• **依頼内容**
次に示す課題文の全文を、一字も変えずにそのまま出力してください。

• **課題文**

サイエンスとクリエーティブの交差点には何があるのか?

2018/10/11

「へぼ」って食べもの、ご存知ですか? 長野や岐阜の山間部などでは「蜂の子」をこう呼んで、冬の貴重なタンパク源としてきた伝統があります。

お土産物屋さんなどで売っている甘辛く濃い味に炊いたものは食べたことがあったのですが、とある居酒屋さんで出会った「へぼの釜飯」は薄口で上品。それまで密かに感じていたゲテモノ的印象は一気に覆り、白子のようなトロッとした風味とクセのない香ばしさが絶妙でした。

まさにオドロキと美味しさの見事な接点。繁殖期を終えるこれからが旬だそうで、今年もどこかで食べたいなぁ。

思い返すと、いまから四半世紀前、広告会社の門をくぐったばかりのぼくは、バリバリの「広告をもっと科学的に」信者でした。例えばコピーライターは正体不明のポエムを書く人、アートディレクターは浮世離れしたビジネスから遠い人だなんて思ってたりして。

もっと論理的に、もっと正しく、もっと明確な目的を、もっと効率よく、もっと「戦略」的に解決すべきだ、そしてそれは可能なことだと信じていました。

その背景には、大学時代、「経営を科学する」という旗印で華々しく活躍していた戦略コンサルタントについて学んだ影響もあったでしょう。経験と勘頼りの経営者が駆逐される(…と当時のぼくは考えていたのでしょう)ように、ブラックボックスのように見える「クリエーティブ・ジャンプ」も、広告の未来のために打ち破るべき壁と思えたのです。

• **データ項目**
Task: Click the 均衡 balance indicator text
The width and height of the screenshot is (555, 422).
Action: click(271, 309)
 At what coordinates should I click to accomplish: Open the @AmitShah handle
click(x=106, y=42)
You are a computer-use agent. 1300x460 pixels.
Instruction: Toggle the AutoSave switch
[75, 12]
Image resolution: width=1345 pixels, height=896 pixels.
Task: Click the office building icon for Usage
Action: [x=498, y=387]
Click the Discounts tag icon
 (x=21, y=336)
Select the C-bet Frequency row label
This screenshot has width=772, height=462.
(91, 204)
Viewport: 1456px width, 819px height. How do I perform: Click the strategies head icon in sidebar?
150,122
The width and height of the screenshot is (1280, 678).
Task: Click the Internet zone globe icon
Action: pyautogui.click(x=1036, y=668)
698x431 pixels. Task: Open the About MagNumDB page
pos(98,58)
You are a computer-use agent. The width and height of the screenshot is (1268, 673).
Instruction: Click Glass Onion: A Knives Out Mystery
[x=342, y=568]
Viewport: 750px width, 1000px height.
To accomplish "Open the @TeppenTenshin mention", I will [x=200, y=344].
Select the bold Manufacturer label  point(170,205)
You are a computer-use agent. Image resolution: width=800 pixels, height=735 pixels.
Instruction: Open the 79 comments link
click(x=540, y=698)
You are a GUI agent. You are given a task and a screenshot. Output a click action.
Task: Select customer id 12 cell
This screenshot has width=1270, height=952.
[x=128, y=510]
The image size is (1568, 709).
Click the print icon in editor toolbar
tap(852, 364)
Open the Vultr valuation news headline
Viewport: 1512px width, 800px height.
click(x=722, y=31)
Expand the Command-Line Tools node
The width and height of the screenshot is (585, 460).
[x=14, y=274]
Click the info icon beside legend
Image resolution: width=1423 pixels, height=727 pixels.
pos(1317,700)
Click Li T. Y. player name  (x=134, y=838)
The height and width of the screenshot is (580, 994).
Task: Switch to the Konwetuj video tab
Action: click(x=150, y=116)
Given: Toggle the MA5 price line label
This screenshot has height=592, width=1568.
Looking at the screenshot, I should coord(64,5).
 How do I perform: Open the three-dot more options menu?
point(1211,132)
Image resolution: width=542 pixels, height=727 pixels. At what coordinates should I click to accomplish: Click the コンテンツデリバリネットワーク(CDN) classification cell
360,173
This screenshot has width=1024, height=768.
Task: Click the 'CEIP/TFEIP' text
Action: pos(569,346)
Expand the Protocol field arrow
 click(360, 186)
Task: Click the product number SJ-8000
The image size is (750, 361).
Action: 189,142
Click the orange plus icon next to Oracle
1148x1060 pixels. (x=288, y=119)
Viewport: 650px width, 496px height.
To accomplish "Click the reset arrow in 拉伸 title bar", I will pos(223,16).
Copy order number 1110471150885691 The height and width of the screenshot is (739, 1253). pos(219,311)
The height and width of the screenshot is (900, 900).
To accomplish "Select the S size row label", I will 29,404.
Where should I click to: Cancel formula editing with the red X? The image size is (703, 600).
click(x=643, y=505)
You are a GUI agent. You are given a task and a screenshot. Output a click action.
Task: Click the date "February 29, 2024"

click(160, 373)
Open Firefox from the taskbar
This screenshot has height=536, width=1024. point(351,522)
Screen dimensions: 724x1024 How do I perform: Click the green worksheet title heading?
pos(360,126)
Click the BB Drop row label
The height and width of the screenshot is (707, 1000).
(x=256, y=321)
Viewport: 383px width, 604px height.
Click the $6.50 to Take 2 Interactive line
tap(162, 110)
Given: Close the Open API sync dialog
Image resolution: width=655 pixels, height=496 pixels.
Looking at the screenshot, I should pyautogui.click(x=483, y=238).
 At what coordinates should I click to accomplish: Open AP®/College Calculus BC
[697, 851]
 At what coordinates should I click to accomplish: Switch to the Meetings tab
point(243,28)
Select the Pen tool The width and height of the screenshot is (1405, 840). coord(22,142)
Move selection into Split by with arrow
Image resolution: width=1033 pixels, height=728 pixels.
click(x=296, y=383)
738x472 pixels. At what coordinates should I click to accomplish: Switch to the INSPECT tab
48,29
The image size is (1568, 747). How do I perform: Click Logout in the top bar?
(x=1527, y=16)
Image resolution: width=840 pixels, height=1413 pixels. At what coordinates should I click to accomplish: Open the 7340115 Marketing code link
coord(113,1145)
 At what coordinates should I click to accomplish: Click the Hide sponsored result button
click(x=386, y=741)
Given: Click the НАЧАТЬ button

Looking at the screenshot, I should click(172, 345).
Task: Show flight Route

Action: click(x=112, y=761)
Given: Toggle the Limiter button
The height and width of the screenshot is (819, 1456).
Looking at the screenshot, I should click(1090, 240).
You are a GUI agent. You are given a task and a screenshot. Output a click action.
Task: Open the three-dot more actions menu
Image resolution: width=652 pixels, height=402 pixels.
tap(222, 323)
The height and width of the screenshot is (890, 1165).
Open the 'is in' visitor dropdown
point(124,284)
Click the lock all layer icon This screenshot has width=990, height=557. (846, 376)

• **解答例**
サイエンスとクリエーティブの交差点には何があるのか?

2018/10/11

「へぼ」って食べもの、ご存知ですか? 長野や岐阜の山間部などでは「蜂の子」をこう呼んで、冬の貴重なタンパク源としてきた伝統があります。

お土産物屋さんなどで売っている甘辛く濃い味に炊いたものは食べたことがあったのですが、とある居酒屋さんで出会った「へぼの釜飯」は薄口で上品。それまで密かに感じていたゲテモノ的印象は一気に覆り、白子のようなトロッとした風味とクセのない香ばしさが絶妙でした。

まさにオドロキと美味しさの見事な接点。繁殖期を終えるこれからが旬だそうで、今年もどこかで食べたいなぁ。

思い返すと、いまから四半世紀前、広告会社の門をくぐったばかりのぼくは、バリバリの「広告をもっと科学的に」信者でした。例えばコピーライターは正体不明のポエムを書く人、アートディレクターは浮世離れしたビジネスから遠い人だなんて思ってたりして。

もっと論理的に、もっと正しく、もっと明確な目的を、もっと効率よく、もっと「戦略」的に解決すべきだ、そしてそれは可能なことだと信じていました。

その背景には、大学時代、「経営を科学する」という旗印で華々しく活躍していた戦略コンサルタントについて学んだ影響もあったでしょう。経験と勘頼りの経営者が駆逐される(…と当時のぼくは考えていたのでしょう)ように、ブラックボックスのように見える「クリエーティブ・ジャンプ」も、広告の未来のために打ち破るべき壁と思えたのです。